▸ **Instructions to follow**: The expected output is the full data, repeated exactly, without pictures.

▸ **Data for processing**:
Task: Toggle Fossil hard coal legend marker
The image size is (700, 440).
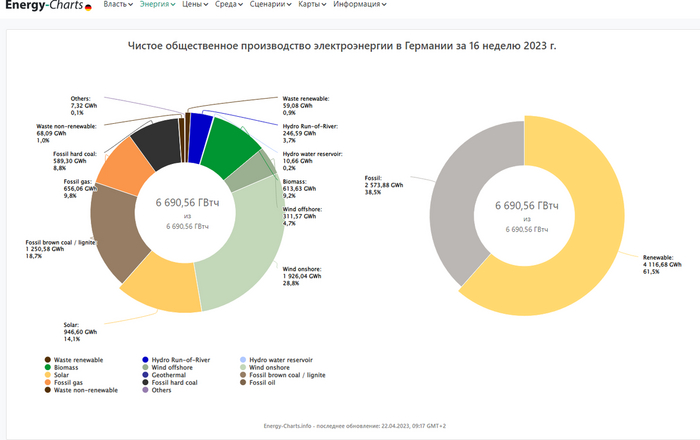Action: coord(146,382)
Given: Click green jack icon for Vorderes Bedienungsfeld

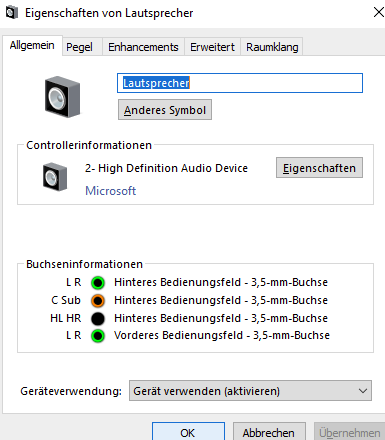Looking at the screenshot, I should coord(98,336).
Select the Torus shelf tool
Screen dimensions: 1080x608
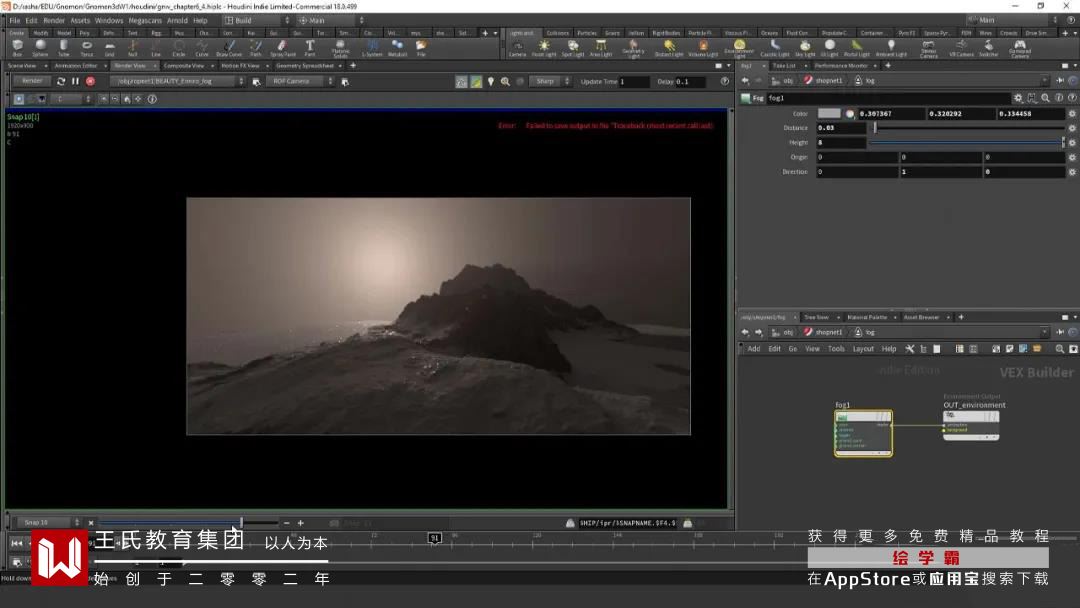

▸ **Exercise response**:
Task: Toggle Fossil hard coal legend marker
The image size is (700, 440).
Action: coord(146,382)
Given: Click green jack icon for Vorderes Bedienungsfeld

Looking at the screenshot, I should coord(98,336).
Select the Torus shelf tool
Screen dimensions: 1080x608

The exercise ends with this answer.